WHAT IS BEING ASKED:
Identify every line in the entries below that contains the string "icon", treating uppercase and lowercase as different, and copy each of those lines.
____________________
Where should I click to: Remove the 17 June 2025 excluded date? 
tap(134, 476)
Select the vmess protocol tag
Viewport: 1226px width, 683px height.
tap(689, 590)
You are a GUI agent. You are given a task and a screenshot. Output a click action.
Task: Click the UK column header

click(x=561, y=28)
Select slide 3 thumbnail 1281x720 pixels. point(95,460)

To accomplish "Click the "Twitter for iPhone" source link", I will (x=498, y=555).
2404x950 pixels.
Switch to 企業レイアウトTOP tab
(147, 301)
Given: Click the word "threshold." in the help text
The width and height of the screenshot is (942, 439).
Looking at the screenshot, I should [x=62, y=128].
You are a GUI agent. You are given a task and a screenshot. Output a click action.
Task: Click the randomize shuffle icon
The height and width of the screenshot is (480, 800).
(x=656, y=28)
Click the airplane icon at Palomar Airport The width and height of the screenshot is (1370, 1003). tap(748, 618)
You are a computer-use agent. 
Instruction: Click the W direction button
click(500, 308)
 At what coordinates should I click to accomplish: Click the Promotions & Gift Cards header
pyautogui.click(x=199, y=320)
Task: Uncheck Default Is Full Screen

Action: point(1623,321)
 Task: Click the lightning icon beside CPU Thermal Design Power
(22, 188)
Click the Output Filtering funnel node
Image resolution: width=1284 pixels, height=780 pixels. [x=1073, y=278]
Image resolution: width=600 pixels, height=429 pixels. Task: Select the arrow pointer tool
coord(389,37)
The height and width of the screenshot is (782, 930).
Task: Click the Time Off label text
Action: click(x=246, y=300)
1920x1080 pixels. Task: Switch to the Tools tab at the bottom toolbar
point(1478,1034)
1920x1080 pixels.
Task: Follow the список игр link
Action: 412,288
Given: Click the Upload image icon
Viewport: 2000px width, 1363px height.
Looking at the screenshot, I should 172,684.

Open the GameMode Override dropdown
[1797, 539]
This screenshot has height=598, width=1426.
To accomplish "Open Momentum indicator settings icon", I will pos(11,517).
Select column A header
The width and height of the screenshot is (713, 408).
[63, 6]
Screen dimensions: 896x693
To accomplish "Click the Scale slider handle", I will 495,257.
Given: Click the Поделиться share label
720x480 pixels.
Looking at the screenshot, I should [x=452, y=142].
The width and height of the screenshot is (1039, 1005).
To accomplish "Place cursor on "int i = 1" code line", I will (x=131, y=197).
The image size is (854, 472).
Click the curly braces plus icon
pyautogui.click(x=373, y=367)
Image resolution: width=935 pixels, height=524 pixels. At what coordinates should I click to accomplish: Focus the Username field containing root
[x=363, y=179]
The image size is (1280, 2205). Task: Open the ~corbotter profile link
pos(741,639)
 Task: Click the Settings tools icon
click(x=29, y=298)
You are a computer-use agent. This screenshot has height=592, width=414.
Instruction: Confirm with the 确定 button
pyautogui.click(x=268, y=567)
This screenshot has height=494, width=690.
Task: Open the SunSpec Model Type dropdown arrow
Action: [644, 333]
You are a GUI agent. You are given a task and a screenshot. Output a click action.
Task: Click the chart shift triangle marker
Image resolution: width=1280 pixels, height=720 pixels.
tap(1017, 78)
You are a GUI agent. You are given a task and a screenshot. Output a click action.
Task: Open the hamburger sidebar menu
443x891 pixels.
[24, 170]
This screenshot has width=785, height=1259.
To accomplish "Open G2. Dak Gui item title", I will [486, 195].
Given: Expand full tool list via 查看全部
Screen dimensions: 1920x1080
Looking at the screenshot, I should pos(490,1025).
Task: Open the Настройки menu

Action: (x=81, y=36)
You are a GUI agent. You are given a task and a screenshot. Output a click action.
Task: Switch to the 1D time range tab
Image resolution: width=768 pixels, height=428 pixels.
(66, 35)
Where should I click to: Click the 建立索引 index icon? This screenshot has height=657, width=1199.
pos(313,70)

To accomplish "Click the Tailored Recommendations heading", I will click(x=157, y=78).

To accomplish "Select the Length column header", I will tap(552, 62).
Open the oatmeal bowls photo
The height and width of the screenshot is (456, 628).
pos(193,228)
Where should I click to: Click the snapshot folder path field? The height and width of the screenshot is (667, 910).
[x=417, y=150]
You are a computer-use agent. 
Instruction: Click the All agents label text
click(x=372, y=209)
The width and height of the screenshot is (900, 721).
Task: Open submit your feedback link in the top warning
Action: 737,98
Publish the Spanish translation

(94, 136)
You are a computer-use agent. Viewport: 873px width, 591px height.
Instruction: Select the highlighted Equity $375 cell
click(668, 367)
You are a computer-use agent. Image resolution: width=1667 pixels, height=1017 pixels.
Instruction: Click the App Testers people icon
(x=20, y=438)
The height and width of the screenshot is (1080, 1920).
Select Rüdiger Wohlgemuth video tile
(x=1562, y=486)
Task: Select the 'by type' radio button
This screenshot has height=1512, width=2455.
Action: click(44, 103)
____________________
THE COMPLETED TASK:
Task: Click the randomize shuffle icon
Click the airplane icon at Palomar Airport The width and height of the screenshot is (1370, 1003). tap(748, 618)
 Task: Click the lightning icon beside CPU Thermal Design Power
Given: Click the Upload image icon
To accomplish "Open Momentum indicator settings icon", I will pos(11,517).
Click the curly braces plus icon
 Task: Click the Settings tools icon
Where should I click to: Click the 建立索引 index icon? This screenshot has height=657, width=1199.
Instruction: Click the App Testers people icon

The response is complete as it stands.